Sevoflurane is a colorless and volatile liquid anesthetic with a peculiar smell that is used to maintain clinical general anesthesia (Lu et al., 2010; Jiang et al., 2017; Yukina et al., 2019). Although sevoflurane has numerous advantages, such as universal applicability and safety over other anesthetics, several studies have demonstrated that sevoflurane administration can cause cognitive impairment including postoperative cognitive dysfunction (POCD) and AD (Lu et al., 2010; Xu et al., 2016). Certain inhaled anesthetics have been reported to enhance the formation of Aβ plaques and neurofibrillary tangles in animal models (Xie et al., 2006; Ikeda et al., 2007; Planel et al., 2007; Bianchi et al., 2008; Zheng et al., 2013). In addition, sevoflurane anesthesia has been shown to not only lead to neurotoxicity in the brains of pregnant and neonatal mice (Lu et al., 2010; Jiang et al., 2017) but also promote neuropathogenesis by inducing apoptosis and causing Aβ deposition (Xie et al., 2006). However, the mechanisms underlying these effects remain controversial and largely unclear.
Mouse models of AD have provided increasing evidence of the role of inflammation in AD. For instance, Grimaldi et al. identified tau protein tangles, Aβ deposition, astrogliosis, and neurodegeneration in pre-symptomatic 3xTg-AD mice by using new retinal biomarkers (Alfonso et al., 2018; Adewale et al., 2021). The formation of Aβ plaques followed by sustained neuroinflammation was also found to be a crucial cause of cognitive disorder in an App-KI mouse model of AD (Maloney and Lahiri, 2011).

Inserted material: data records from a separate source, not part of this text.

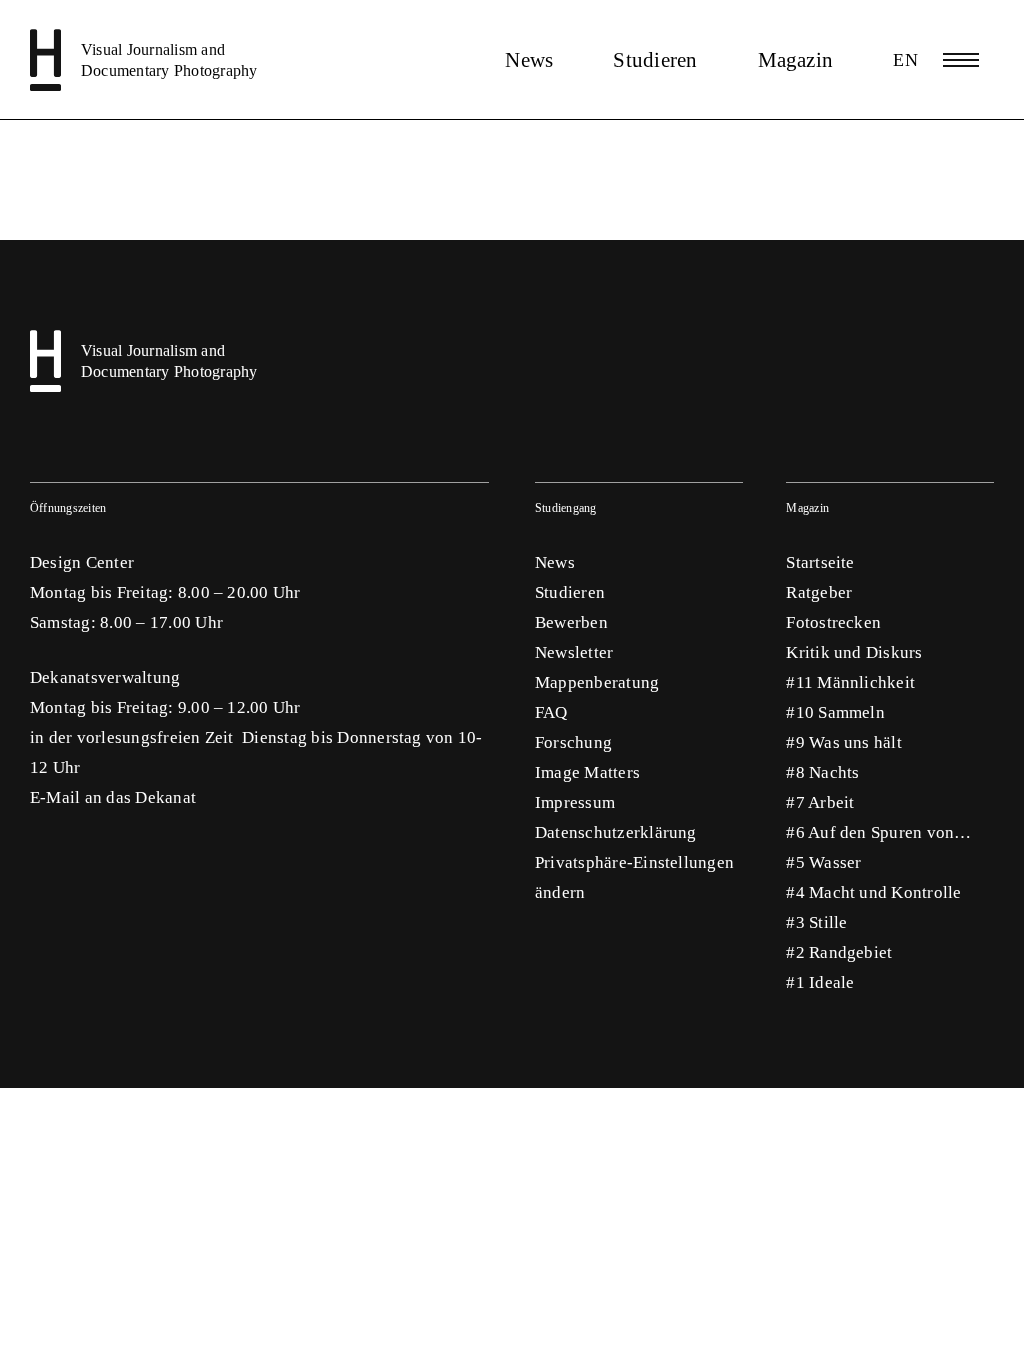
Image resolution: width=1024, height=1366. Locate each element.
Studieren (655, 60)
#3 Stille (816, 922)
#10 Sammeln (835, 712)
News (529, 60)
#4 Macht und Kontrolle (873, 892)
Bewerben (571, 622)
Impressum (575, 802)
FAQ (551, 712)
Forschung (573, 742)
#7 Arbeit (820, 802)
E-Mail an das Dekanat (113, 797)
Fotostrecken (833, 622)
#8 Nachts (822, 772)
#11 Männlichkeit (850, 682)
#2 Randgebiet (839, 952)
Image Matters (587, 772)
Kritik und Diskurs (854, 652)
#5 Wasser (823, 862)
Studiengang (566, 508)
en (905, 60)
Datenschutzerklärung (616, 832)
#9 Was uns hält (844, 742)
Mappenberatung (597, 682)
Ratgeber (819, 592)
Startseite (820, 562)
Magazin (796, 60)
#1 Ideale (820, 982)
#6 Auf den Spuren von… (878, 832)
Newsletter (574, 652)
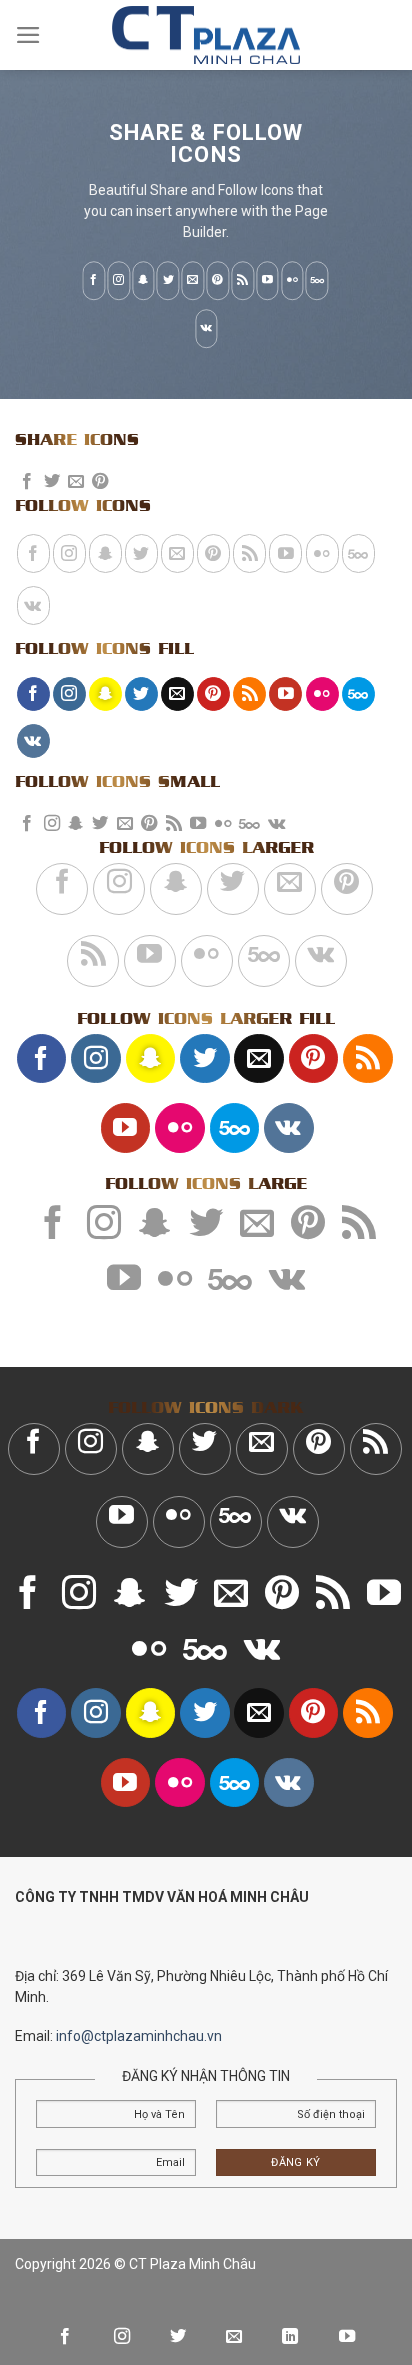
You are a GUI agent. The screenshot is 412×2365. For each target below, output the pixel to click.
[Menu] (28, 35)
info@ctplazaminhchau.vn (139, 2036)
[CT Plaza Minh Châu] (206, 35)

The innate immune response is a complex physiological process that occurs around microglia, which plays a key role in the development of some of the main pathological features of AD (Li et al., 2017; Dong et al., 2021). Under normal conditions, intracerebral microglia maintain the balance between tau and Aβ deposition and clearance (Tang et al., 2011; Xue et al., 2020); and several studies have implicated microglial dysfunction in the pathogenesis of AD (He et al., 2015; Sung et al., 2019).

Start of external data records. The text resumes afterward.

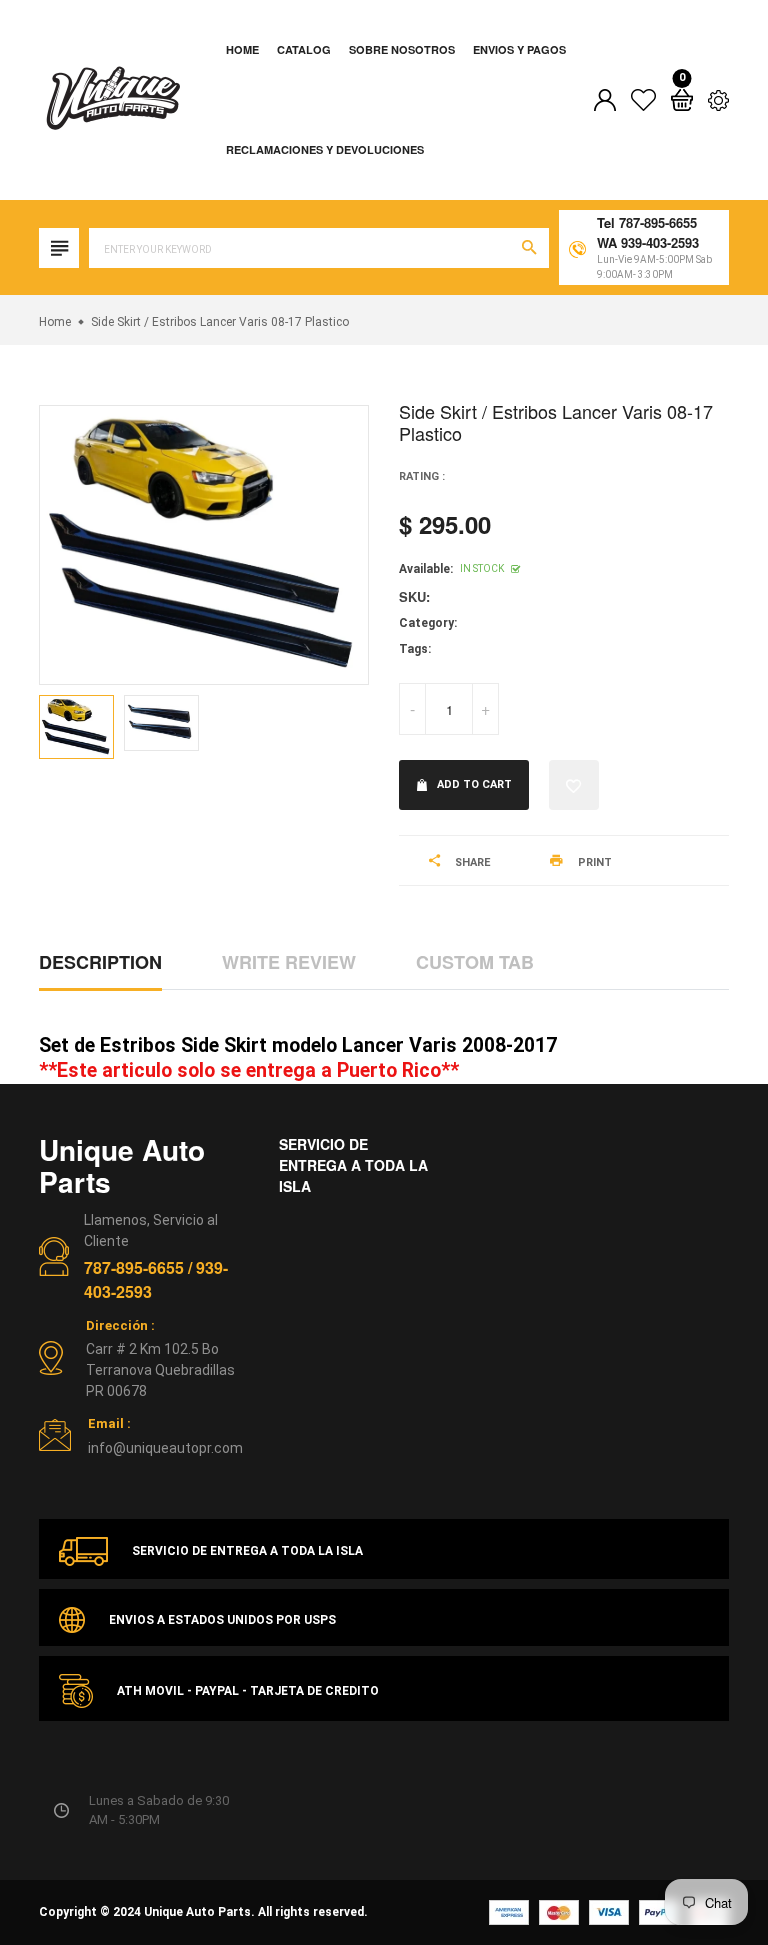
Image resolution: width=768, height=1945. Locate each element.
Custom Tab (475, 962)
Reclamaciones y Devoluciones (325, 149)
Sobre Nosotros (402, 49)
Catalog (304, 49)
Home (242, 49)
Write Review (289, 962)
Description (100, 962)
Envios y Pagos (519, 49)
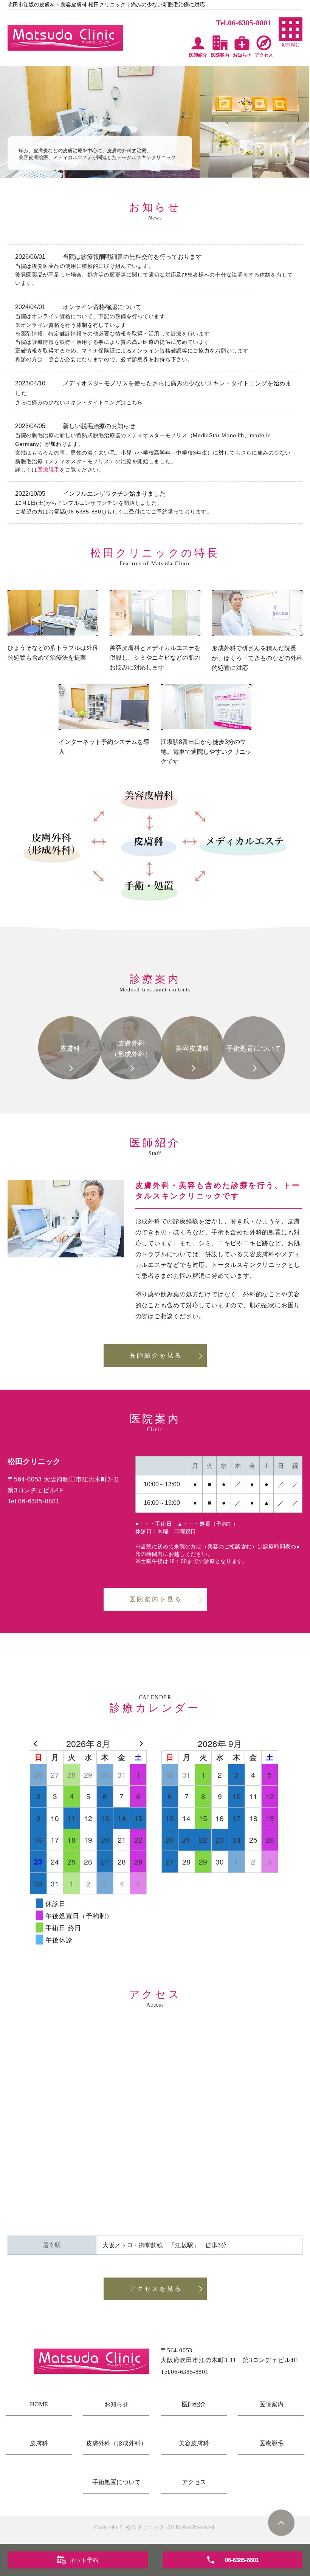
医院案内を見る (155, 1599)
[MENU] (290, 29)
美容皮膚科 (194, 2443)
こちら (134, 402)
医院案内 (271, 2404)
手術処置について (116, 2482)
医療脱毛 (48, 470)
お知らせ (116, 2404)
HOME (39, 2404)
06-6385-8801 (85, 512)
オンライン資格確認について (102, 307)
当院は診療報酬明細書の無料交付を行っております (132, 257)
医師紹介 (194, 2404)
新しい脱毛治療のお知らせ (99, 426)
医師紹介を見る (155, 1355)
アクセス (194, 2482)
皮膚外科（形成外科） (116, 2443)
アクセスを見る (155, 2288)
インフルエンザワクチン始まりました (114, 493)
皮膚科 (39, 2443)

Pyroptosis is a form of programmed cell death that relies on caspase-1 activation, ultimately causes plasma membrane rupture, and promotes inflammatory reactions (Heneka et al., 2013). Previous studies have reported that the development of pyroptosis is closely related to the activation of inflammasomes (Shi et al., 2017), which are multiprotein complexes formed by Nod-like receptors (NLR) and apoptosis-associated speck-like proteins, including the caspase-1 precursor and a caspase recruitment domain (ASC) (Peng et al., 2021). Caspase-1 undergoes auto-activation following dimerization, allowing it to cleave pro-inflammatory cytokines. Gasdermin D (GSDMD) is a pyroptosis executioner protein that can be cleaved by caspase-1, leading to the formation of pores in the plasma membrane and subsequent cell lysis due to ion flux and cytoplasmic swelling (Sanders et al., 2015). During the pathogenesis of common neurodegenerative diseases, continuous stimulation by misfolded proteins (e.g., a-synuclein or Aβ) induces chronic NLRP3 inflammasome activation, leading to neuropathology (Broz, 2015); however, it remains unclear whether NLRP3-dependent pyroptosis plays a role in sevoflurane-induced neuropathy.

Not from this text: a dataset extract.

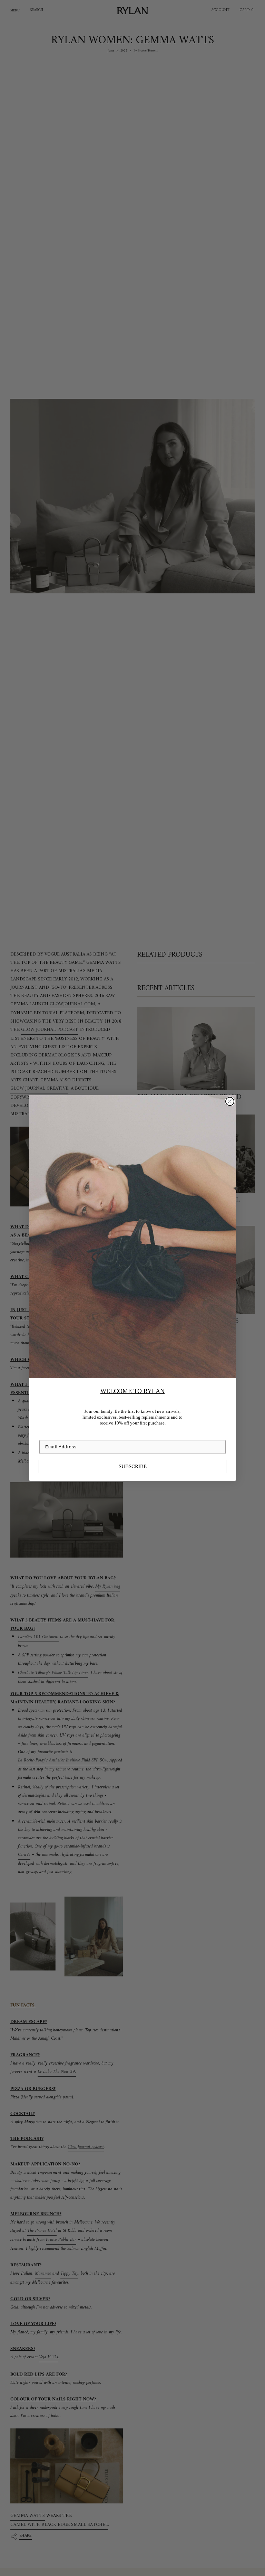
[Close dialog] (230, 1101)
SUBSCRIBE (133, 1466)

In this study, we aimed to investigate whether clinical doses of sevoflurane could induce AD and elucidate the underlying mechanism using in vivo and in vitro models of AD. Collectively, our findings suggest for the first time that sevoflurane induces pyroptosis via caspase-1 and GSDMD in APP/PS1 mice and microglia. Furthermore, we propose that VX-765 could potentially be a promising new therapeutic drug for treating AD.
Materials and Methods
Chemicals and Reagents
Sevoflurane was provided by the Department of Anesthesiology at Shenzhen People’s Hospital (Shenzhen, China). Lipopolysaccharide (LPS; 124S032) was purchased from Solarbio (Beijing, China). VX-765 (HY13205) was purchased from Sigma-Aldrich (Darmstadt, Germany). Anti-GSDMD (ab209845), anti-NLRP1 (ab98181), anti-NLRP3 (ab270449), anti-Tau (phosphor T231; ab151559), anti-Tau (ab32057), anti-GAPDH (ab8245), anti-IL-18 (ab207323), anti-IL-1β (ab234437), anti-pro caspase-1 + p10 + p12 (ab179515), and anti-caspase-3 (ab179517) antibodies were purchased from Abcam (Cambridge, UK). Anti-D-PP2A (#3281733) antibodies were purchased from EMD Millipore (MA, Burlington, United States). Anti-ASC/TMS1 (#67824), anti-PP2A (#2259), anti-GSK 3β (#12456), anti-p-GSK 3β (#9323), anti-CaMKII-α (#50049), anti-p-CaMKII-α (#12716), and anti-PP2A C subunit (52F8; #2259) antibodies were purchased from Cell Signaling Technology (Beverly, MA, United States). Goat anti-rabbit (A0208) and goat anti-mouse (A0216) antibodies were purchased from Beyotime (Shanghai, China).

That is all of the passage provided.